By Pratyush
Last month the United Nations published a highly critical internal report in which it admitted it didn’t do enough to protect Tamil civilians in the final months of the Sri Lanka civil war. In late 2008, the UN had withdrawn staff from the northern part of the country in anticipation of the Sri Lanka government’s bloody military offensive against the LTTE (Liberation Tigers of Tamil Eelam, more commonly known as Tamil Tigers). Tamil civilians had pleaded with the UN to stay at the time, but the international organization said it was unable to ensure the safety of its staff members. Still, the new report raises real questions about the international community’s response during and after the conflict.
A UN report from last year, however, issued a damning indictment of the Sri Lankan government’s actions during the conflict, and called on Colombo to “issue a public acknowledgment of its role in and responsibility for extensive civilian casualties in the final stages of the war.” The UN believes that the final offensive alone may have resulted in more than 40,000 deaths. The senseless violence depicted in the UN report is also shown in the documentary, “Sri Lanka’s Killing Fields,” which details the brutality of the war and suggests some Sri Lankan officials may have been complicit in war crimes.
The international community has strongly condemned the Sri Lankan government for its refusal to allow an international investigation into these alleged war crimes. Along with the criticism offered by UN Secretary General Ban Ki-Moon, Canada’s Prime Minister Stephen Harper has threatened to boycott next year’s Commonwealth Summit in Sri Lanka. There is also a campaign underway in the United Kingdom urging its Prime Minister, David Cameron, to follow Harper’s lead.
As Sri Lanka’s neighbor and the country with the greatest degree of influence on Colombo, India’s support for the Sri Lankan government is perhaps crucial in its ability to rebuke the international community on this issue.
The ethnic and historical links between Sri Lankan and Indian Tamils as well as New Delhi’s own regional influence in South Asia give India an enduring interest in its southern neighbor. An earlier attempt to broker peace between the Sri Lankan government and the Tamil Tigers ended in disaster when Indian peacekeeping forces that were deployed to implement the 1987 India-Sri Lanka accord ended up fighting the LTTE. This was followed by the LTTE’s assassination of former Prime Minister Rajiv Gandhi in 1991, which prompted India to publicly distance itself from the neighboring civil war.
However, according to journalist Nitin Gokhale, author of Sri Lanka: from War to Peace, in 2006 India began quietly extending military support to the Sri Lankan government, including the delivery of five Mi-17 helicopters. Gokhale reports that these helicopters played a crucial role in several of the Sri Lankan Air Force’s missions aimed at crushing LTTE resistance.

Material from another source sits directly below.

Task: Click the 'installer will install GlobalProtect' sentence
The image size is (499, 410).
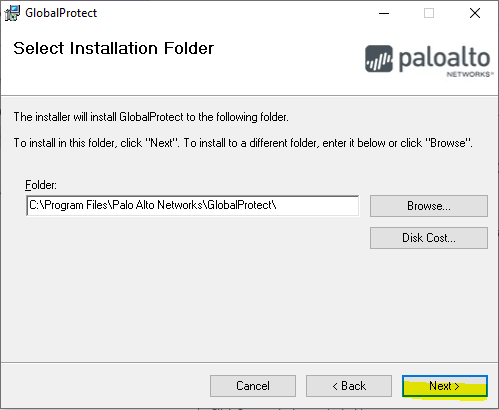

India’s Sri Lankan policy was undoubtedly driven by its need to retain leverage over Colombo in the face of growing Chinese influence. In recent years, Beijing has made a slew of investments in the island country such as building a port at Hambantota. China has also strongly backed Colombo’s call for non-interference in its internal affairs, and is widely believed to have been instrumental in helping to modernize Sri Lanka’s military force which finally allowed it to suppress the LTTE separatist movement.
The Indian government has also offered tactic approval of the government’s 2009 military offensive against the LTTE, despite occasionally calling on Colombo to respect “Tamil rights” and address the deteriorating humanitarian situation.

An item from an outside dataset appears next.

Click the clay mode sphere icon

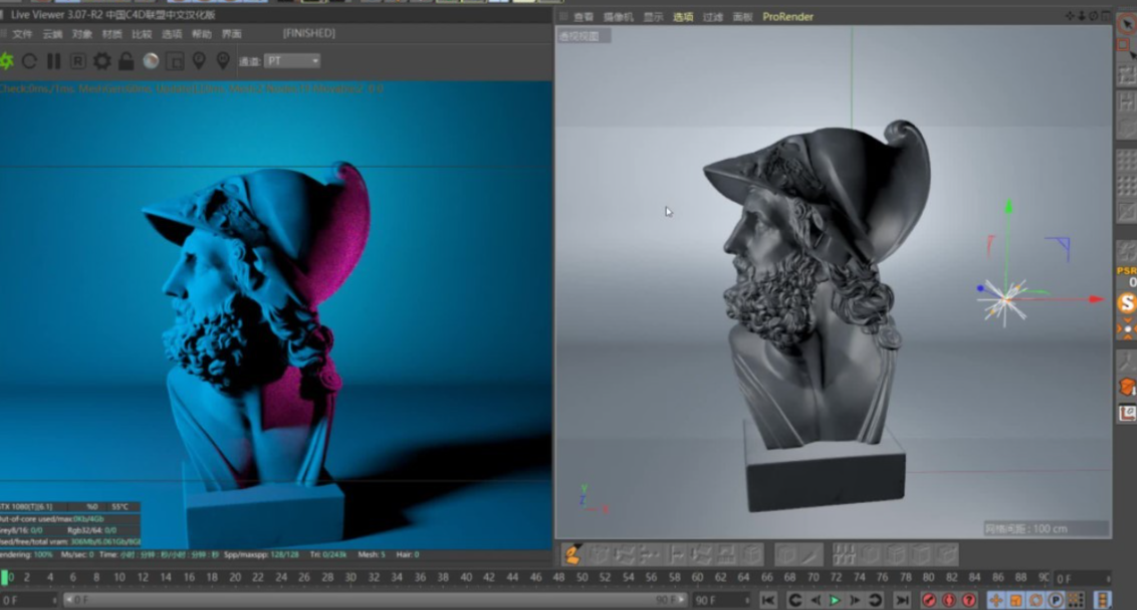151,61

In this context, it is difficult to believe that India’s support for a U.S.-sponsored resolution against Sri Lanka at the UN Human Rights Council in March represents a fundamental change of policy. The Congress-led government in India almost certainly supported the resolution in order to retain crucial coalition allies in Tamil Nadu. Furthermore, the Ministry of External Affairs was less than enthusiast in pressing the resolution’s cause in a statement: “While we subscribe to the broader message…any assistance from the Office of the High Commissioner on Human Rights or visits of UN Special Procedures should be in consultation with and with the concurrence of the Sri Lankan Government. A democratic country like Sri Lanka has to be provided time and space to achieve the objectives of reconciliation and peace.”
While it would be too much to ask for New Delhi to institute a panel assessing its own role in the Sri Lankan civil war, at the very least the international community should encourage India to call upon upon Sri Lanka to recognize the credibility of the 2011 UN report on accountability, and to support an international probe on alleged war crimes that may have occurred in the last few months of the civil war.
Pratyush is a journalist based in New Delhi, India. His areas of interest include South Asia, the Middle East and China. He is a graduate of the London School of Economics.